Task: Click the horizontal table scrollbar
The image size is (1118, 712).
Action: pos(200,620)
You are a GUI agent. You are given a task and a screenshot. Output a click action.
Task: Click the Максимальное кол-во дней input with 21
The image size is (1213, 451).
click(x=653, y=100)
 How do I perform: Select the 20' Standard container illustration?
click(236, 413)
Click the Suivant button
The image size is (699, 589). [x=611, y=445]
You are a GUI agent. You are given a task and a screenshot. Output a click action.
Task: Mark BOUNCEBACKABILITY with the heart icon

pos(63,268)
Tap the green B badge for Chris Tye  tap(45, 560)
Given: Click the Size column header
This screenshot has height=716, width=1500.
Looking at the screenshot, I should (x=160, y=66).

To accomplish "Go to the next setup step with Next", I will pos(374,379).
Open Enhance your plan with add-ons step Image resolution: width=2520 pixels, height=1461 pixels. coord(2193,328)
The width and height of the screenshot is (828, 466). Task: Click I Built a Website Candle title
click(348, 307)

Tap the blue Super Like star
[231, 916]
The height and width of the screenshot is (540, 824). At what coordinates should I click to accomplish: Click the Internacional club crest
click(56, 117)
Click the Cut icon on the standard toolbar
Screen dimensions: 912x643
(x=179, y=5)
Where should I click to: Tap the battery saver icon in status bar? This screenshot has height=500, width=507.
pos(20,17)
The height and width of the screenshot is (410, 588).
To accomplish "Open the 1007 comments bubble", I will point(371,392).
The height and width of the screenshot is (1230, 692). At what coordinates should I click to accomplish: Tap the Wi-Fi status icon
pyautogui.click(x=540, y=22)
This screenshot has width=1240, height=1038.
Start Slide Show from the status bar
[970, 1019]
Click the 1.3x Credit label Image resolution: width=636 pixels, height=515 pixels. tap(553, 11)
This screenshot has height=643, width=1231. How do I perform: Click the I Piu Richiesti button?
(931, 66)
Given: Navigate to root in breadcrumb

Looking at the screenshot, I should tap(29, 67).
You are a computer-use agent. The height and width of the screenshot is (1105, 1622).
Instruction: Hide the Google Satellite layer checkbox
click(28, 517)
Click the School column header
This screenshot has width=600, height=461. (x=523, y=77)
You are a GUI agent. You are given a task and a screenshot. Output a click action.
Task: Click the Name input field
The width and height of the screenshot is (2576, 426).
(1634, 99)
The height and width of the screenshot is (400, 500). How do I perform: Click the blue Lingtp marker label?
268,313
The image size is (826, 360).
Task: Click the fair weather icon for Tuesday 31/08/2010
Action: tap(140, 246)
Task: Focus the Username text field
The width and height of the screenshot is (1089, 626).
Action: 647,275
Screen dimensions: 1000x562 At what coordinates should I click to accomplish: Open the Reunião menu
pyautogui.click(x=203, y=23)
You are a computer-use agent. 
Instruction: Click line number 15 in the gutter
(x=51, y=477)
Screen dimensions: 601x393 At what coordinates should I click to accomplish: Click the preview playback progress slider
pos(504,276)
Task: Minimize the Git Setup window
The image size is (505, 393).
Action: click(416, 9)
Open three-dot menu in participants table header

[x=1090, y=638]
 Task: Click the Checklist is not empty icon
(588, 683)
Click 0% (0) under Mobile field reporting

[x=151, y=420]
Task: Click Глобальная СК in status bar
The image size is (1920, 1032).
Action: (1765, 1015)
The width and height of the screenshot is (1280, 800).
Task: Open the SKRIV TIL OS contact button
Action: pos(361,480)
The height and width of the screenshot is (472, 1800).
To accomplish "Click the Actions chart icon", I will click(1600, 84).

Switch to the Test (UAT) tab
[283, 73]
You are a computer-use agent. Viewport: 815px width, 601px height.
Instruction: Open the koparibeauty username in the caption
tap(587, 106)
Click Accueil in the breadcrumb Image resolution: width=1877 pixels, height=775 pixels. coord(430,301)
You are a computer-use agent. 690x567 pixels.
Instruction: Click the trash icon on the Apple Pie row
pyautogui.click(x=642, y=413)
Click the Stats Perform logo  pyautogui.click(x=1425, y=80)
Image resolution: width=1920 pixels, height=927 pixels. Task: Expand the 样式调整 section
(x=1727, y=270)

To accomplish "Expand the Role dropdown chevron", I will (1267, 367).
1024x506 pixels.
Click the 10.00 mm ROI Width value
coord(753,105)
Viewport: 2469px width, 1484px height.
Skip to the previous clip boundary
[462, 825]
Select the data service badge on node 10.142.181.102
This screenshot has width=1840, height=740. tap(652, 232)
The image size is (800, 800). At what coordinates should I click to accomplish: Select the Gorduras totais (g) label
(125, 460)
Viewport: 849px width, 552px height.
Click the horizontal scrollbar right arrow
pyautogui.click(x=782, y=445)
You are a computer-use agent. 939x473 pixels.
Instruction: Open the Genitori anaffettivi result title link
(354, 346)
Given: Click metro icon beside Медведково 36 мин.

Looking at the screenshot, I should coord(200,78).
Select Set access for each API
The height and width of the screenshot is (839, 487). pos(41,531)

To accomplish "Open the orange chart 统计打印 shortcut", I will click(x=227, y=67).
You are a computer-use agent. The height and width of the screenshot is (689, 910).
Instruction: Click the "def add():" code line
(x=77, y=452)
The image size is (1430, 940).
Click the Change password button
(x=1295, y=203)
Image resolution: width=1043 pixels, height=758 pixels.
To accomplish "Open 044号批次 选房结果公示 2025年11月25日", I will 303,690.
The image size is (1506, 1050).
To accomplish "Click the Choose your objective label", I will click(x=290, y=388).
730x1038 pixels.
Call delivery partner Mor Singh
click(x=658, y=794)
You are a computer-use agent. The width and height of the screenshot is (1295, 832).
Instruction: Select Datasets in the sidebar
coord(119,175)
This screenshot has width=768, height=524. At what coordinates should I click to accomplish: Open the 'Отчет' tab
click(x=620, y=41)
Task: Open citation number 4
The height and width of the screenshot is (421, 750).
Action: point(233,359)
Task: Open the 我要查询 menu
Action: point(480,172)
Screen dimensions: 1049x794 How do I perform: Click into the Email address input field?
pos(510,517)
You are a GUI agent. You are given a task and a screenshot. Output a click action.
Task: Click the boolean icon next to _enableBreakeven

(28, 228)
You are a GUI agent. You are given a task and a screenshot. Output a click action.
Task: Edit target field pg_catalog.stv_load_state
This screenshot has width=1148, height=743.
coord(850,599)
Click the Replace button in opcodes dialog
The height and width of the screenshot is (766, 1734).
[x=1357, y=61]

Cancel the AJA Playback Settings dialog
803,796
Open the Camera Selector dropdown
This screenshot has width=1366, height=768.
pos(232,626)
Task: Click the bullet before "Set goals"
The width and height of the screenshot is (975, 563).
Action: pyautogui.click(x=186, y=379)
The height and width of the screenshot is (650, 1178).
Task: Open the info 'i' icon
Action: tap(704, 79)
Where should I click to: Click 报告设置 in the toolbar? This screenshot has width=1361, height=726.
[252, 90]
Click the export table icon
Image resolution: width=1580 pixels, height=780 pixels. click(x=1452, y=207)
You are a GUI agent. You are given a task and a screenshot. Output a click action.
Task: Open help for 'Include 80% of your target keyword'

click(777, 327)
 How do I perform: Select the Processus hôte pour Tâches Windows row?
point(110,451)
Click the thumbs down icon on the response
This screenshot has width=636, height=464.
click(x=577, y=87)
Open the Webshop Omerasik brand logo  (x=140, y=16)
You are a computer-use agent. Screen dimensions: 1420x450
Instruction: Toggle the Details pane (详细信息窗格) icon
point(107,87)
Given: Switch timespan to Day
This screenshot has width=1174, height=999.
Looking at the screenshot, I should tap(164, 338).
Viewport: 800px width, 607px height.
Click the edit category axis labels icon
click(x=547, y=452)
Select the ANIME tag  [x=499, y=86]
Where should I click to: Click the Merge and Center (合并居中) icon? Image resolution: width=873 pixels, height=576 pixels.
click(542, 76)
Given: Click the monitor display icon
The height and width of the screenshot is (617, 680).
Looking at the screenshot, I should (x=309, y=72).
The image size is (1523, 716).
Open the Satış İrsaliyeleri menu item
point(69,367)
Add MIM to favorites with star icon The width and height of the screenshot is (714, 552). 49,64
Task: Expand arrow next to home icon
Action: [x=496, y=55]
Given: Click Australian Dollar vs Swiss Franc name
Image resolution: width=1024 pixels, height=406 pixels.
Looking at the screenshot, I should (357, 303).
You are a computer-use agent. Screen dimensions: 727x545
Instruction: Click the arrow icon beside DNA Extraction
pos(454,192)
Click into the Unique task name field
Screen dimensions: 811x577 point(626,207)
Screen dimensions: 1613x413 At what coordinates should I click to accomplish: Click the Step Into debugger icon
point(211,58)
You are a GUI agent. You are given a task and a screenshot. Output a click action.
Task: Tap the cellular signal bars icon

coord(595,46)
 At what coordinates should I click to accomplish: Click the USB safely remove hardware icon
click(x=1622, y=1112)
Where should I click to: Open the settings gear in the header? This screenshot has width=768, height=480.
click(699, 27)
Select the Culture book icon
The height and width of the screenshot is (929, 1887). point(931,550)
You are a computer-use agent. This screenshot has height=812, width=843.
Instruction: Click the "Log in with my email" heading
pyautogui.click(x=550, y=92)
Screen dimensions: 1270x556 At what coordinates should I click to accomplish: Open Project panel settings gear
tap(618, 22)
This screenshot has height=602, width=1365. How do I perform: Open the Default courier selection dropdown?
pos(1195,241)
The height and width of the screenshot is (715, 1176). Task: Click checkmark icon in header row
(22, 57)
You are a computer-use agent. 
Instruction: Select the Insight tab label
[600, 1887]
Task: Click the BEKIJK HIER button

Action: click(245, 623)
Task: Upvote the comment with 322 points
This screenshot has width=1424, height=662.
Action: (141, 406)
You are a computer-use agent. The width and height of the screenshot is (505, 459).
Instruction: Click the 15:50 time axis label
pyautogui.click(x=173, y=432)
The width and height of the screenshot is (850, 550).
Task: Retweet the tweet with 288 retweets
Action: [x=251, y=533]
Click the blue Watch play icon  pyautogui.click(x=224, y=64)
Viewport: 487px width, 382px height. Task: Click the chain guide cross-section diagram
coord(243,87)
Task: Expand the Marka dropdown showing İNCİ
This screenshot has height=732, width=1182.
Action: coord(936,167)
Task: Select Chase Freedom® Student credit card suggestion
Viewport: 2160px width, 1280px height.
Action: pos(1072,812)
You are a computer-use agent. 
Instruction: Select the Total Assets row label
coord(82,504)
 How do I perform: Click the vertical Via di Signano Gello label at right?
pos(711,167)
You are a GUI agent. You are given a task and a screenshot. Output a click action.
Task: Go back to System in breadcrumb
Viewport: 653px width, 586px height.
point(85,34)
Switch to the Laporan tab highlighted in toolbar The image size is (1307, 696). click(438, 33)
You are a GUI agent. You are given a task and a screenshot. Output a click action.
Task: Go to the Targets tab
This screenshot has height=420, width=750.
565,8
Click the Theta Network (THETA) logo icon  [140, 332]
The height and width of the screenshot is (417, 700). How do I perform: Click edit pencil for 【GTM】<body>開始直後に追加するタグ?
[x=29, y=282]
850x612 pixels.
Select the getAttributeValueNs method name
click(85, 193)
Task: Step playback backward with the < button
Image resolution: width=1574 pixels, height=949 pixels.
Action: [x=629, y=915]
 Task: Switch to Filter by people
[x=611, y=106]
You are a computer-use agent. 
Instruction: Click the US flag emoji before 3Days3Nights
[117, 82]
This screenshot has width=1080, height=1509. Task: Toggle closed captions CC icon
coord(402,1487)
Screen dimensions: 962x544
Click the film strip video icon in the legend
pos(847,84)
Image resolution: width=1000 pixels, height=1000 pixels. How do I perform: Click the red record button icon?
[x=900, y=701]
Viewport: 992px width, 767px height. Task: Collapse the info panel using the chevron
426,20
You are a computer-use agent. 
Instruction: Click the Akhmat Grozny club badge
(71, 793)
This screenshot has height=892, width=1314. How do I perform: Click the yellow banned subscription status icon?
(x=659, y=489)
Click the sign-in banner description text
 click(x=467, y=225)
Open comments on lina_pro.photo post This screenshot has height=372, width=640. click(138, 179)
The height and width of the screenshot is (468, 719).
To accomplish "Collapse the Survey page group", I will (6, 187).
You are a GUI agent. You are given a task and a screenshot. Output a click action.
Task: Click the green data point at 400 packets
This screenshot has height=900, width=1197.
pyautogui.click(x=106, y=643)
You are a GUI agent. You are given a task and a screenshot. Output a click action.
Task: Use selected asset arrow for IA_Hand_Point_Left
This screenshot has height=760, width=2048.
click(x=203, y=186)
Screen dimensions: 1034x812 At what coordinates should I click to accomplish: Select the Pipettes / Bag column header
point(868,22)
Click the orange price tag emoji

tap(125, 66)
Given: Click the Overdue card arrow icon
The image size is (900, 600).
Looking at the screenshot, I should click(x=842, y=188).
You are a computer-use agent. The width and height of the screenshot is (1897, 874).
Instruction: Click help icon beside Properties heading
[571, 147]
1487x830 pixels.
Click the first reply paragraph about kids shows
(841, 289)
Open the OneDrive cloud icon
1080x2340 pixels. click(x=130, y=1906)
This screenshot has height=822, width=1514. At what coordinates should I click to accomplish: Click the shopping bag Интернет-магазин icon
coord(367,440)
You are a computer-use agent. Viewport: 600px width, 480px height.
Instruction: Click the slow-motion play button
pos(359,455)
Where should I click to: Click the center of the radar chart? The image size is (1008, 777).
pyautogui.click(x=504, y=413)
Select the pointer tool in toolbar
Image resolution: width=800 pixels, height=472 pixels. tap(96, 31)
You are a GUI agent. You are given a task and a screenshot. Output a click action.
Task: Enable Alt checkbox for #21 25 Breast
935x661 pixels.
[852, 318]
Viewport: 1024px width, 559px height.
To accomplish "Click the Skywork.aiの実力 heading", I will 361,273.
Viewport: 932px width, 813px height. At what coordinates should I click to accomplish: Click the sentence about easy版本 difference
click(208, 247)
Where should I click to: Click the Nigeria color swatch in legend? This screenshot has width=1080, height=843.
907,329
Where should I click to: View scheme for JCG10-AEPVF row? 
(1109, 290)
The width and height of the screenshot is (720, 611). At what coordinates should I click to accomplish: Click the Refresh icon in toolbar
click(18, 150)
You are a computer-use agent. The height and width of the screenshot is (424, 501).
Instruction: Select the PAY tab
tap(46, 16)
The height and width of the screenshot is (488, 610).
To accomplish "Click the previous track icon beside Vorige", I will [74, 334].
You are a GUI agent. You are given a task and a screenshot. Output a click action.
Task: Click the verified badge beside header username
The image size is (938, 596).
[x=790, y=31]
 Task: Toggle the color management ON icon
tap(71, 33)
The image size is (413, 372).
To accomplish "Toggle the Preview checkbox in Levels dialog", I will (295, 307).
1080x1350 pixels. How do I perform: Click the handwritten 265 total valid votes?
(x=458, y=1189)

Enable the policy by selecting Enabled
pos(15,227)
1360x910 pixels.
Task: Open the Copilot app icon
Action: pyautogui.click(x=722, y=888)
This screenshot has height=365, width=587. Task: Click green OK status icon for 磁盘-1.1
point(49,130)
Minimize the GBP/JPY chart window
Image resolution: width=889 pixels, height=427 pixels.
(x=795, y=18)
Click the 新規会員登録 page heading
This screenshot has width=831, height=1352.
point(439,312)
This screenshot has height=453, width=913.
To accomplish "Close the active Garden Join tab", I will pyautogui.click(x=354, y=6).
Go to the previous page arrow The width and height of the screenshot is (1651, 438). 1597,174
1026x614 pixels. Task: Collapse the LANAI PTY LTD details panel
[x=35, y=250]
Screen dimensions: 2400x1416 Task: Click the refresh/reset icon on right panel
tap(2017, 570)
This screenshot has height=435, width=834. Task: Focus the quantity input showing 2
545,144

** Aim of the exercise **
Which lines in the material above include the string "card"? Pull them out.

** Result **
Task: Select Chase Freedom® Student credit card suggestion
Given: Click the Overdue card arrow icon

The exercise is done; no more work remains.